Cacheable responses should also include a validator, either in the ETag or Last-Modified header.

  • ETag: An Etag, or entity tag, is an opaque token that the server associates with a particular state of a resource. Whenever the resource state changes, the entity tag should be changed accordingly.
  • Last-Modified: The Last-Modified header indicates the last point in time when the resource was changed.

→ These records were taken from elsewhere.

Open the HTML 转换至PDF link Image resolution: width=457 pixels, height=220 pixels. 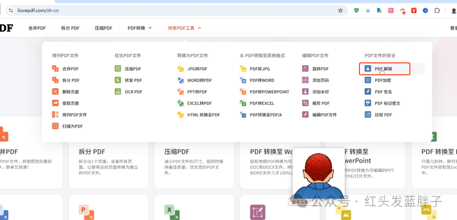(204, 114)
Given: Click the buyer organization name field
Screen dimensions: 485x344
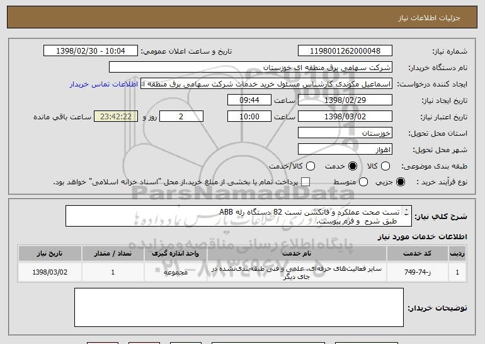Looking at the screenshot, I should click(250, 68).
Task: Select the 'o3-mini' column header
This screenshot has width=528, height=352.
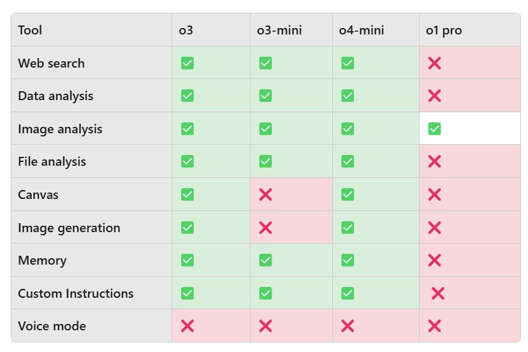Action: (279, 30)
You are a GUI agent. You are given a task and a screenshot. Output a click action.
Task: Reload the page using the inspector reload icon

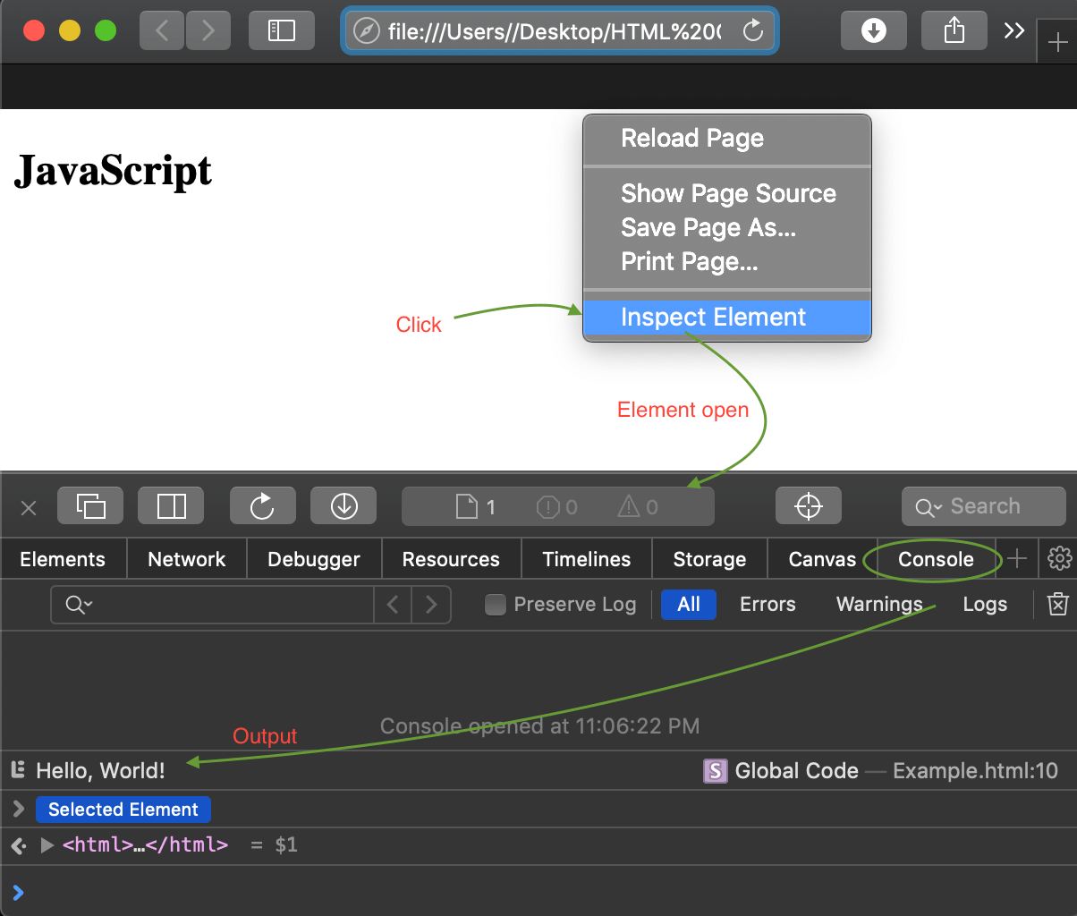262,505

To revalidate a response with the origin server, a cache uses the value in the Etag or Last-Modified header to do a conditional GET. In a conditional GET, the server may respond with an HTTP 304 response, with no response body, indicating that a resource has not been modified. In this case, the cache is free to serve a cached response and save the server from having to recompute a value and then send the entire response back over the network.

Cache Control In Practice

We’ve covered a lot of terminology. Let’s take a step back and look at how to set response headers in practice.

Basic Cache Control

The first example shows a request for a spreadsheet with id 9879, and a response that contains an Expires header.

Request:

GET /spreadsheets/9879
HOST: wdesk.com

Response:

HTTP/1.1 200 OK
Content-Length: ...
Content-Type: application/json
Date: Fri, 25 Nov 2016 13:59:12 GMT
Expires: Sat, 25 Nov 2016 13:59:12 GMT

{
    ...
}

In the response headers, the server signals that this response can be cached until the date and time specified in the Expires header. The response will travel back to the client through proxies and will be cached by those proxies according to the Expires header. Any subsequent requests for this same resource that happen before this time will be served the cached response, any requests after this time will travel all the way to the origin server, where a fresh copy of the data is returned.

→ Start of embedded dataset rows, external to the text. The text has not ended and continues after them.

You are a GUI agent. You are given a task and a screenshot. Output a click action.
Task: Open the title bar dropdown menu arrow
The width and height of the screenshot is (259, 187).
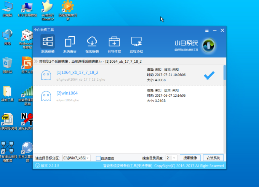[x=206, y=30]
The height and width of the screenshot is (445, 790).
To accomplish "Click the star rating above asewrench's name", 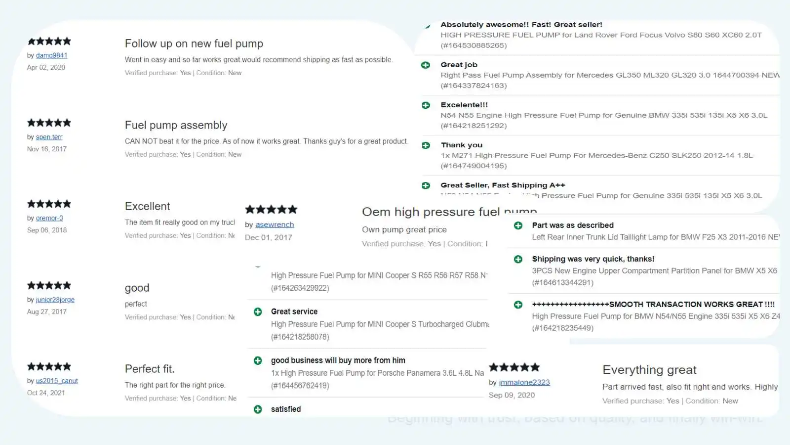I will coord(271,210).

The second example shows a response from a GET request that contain a Cache-Control header.

Request:

GET /spreadsheets/9879
HOST: wdesk.com

Response:

HTTP/1.1 200 OK
Content-Length: ...
Content-Type: application/json
Date: Fri, 25 Nov 2016 13:59:12 GMT
Cache-Control: max-age=3600

{
    ...
}

The Cache-Control header signals that this response can be cached for up to 3600 seconds (60 minutes). After this time period has elapsed, the cache should drop this data from its local store and revalidate that data on subsequent requests for the same resource.

Conditional Requests

In both of these cases, if a user requests a resource that is in the cache, and the cached response has expired (older than its max-age or past the Expires date), then the cache makes a conditional request to the origin server to determine if the cached response is still valid and can be reused. A conditional request attempts to save bandwidth by exchanging only HTTP headers rather than headers and entity bodies.

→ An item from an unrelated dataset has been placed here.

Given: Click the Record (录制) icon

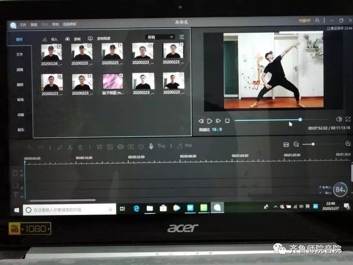Looking at the screenshot, I should coord(67,39).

Conditional requests are handled in one of two ways, depending on whether the response was cached with a Last-Modified header or an ETag header. In either case, the cache effectively asks the origin server, “has the response been modified since the last time you gave it to me”? If the resource has not changed, the origin server responds with a 304 Not Modified response, if necessary specifying new Expires and Cache-Control headers to replace those set by the cache. If the resource has changed, the origin server responds with a 200 OK status and the full response representation in the payload body.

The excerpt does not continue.